Pass args to training script entrypoint for MPI-based Distributed training
Describe the feature you'd like Pass arguments to the training script while using Horovod via MPI for Distributed training.
Current Situation ~~Only~~ ProcessRunner supports passing hyperparameters https://github.com/aws/sagemaker-training-toolkit/blob/c357433d6fdbc43a896b25bd126c46f689ddb73c/src/sagemaker_training/process.py#L105-L109
~~MPIRunner doesn't support it.~~ MPIRunner supports it: https://github.com/aws/sagemaker-training-toolkit/blob/c357433d6fdbc43a896b25bd126c46f689ddb73c/src/sagemaker_training/mpi.py#L41-L45
How would this feature be used? Please describe.

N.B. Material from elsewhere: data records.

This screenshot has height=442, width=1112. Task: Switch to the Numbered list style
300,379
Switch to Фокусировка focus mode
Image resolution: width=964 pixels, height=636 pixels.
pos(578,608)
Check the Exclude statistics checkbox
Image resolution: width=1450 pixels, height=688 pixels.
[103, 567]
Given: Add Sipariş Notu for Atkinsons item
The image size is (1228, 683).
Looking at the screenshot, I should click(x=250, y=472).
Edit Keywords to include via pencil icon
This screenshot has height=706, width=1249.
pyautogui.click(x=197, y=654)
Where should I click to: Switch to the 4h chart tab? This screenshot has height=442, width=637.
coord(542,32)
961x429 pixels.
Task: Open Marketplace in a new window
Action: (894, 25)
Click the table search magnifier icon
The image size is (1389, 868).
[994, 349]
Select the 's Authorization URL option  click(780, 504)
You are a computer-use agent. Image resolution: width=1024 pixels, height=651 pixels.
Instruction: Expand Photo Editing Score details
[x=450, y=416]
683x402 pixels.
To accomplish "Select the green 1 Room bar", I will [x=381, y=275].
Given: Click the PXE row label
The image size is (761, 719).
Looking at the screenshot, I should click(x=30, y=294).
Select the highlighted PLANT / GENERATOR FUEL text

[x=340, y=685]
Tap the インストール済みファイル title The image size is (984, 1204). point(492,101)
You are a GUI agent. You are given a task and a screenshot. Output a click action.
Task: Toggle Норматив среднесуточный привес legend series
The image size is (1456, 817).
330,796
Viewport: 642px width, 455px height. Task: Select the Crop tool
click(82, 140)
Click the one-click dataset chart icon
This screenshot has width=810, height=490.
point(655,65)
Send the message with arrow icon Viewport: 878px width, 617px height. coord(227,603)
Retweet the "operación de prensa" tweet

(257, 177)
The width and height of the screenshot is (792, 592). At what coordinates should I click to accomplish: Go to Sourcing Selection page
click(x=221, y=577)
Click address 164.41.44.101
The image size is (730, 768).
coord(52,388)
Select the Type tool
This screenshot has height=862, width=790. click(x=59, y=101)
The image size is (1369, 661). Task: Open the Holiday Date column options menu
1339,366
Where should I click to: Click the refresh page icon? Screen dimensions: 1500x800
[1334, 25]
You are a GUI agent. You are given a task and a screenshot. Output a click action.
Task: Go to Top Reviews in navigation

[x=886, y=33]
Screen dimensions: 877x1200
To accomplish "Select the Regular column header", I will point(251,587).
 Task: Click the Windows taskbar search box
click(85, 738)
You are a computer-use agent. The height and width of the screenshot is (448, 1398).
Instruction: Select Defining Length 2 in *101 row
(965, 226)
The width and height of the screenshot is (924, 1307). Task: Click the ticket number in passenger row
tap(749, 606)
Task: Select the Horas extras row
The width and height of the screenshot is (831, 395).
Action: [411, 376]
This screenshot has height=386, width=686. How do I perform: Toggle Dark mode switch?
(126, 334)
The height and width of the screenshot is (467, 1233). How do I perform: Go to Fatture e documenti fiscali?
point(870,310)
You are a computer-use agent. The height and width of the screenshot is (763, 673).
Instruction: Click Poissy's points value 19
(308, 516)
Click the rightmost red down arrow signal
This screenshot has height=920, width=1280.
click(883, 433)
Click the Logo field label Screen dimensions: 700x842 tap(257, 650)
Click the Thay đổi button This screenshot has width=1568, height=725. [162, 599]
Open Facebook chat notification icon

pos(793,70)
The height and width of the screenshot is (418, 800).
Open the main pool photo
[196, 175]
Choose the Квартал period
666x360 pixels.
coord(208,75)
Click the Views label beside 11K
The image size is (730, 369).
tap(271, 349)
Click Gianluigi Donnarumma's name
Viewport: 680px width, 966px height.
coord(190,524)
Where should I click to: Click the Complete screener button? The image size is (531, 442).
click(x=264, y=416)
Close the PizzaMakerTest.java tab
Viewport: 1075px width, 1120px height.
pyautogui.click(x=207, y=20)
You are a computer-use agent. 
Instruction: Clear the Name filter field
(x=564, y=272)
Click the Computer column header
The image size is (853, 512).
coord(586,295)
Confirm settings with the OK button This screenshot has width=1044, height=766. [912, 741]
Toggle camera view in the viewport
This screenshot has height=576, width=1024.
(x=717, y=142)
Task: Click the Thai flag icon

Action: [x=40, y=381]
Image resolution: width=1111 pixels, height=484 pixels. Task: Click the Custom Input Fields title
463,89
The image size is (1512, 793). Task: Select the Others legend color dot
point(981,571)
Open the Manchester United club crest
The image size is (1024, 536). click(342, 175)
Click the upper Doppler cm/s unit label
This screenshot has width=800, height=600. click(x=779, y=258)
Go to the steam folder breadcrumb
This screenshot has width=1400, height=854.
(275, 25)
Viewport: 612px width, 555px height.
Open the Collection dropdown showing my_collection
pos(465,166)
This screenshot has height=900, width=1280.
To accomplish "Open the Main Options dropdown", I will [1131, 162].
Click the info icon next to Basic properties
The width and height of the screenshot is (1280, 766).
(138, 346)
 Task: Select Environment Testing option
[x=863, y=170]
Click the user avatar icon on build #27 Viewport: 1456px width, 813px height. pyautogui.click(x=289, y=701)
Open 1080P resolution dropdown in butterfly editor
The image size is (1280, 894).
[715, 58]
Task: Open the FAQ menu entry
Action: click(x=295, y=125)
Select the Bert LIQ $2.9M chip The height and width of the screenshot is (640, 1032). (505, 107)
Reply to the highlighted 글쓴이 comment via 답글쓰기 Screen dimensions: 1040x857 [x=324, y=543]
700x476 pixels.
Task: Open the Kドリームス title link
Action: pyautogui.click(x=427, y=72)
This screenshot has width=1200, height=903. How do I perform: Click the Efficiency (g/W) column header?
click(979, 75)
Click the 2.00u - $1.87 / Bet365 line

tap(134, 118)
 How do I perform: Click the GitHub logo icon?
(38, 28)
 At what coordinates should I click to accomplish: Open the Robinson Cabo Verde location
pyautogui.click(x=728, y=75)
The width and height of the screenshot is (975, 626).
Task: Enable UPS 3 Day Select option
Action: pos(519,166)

Example API would be
mpi_options = '-verbose -x orte_base_help_aggregate=0'
estimator = MXNet(
entry_point='hvd_resnet_mx.sh',
role=role,
train_instance_type='ml.p3.8xlarge',
train_instance_count=2,
image_name=image,
framework_version='1.6.0',
py_version='py3',
hyperparameters={'sagemaker_mpi_enabled': True,
'sagemaker_mpi_custom_mpi_options': mpi_options,
'sagemaker_mpi_num_of_processes_per_host': 4},
sagemaker_session=sagemaker_session)
Where entry-point script is
hvd_resnet_mx.sh
! pygmentize hvd_resnet_launcher.sh
./hvd_resnet_mx.py --num-epochs 5
Describe alternatives you've considered ~~Right now, one has to use ProcessRunner instead of MPIRunner to pass bash script for training~~
estimator = MXNet(
entry_point='hvd_resnet_launcher.sh',
role=role,
train_instance_type='ml.p3.8xlarge',
train_instance_count=2,
image_name=image,
framework_version='1.6.0',
py_version='py3',
hyperparameters={'sagemaker_parameter_server_enabled': True
},
sagemaker_session=sagemaker_session)
@ChuyangDeng @laurenyu
Discussed with @ChaiBapchya offline, https://github.com/aws/sagemaker-training-toolkit/blob/master/src/sagemaker_training/mpi.py#L43 might be what he needs.
However, it's difficult to find an example of the usage of args
Documentation part is missing. Can someone help with adding that? Maybe on-call?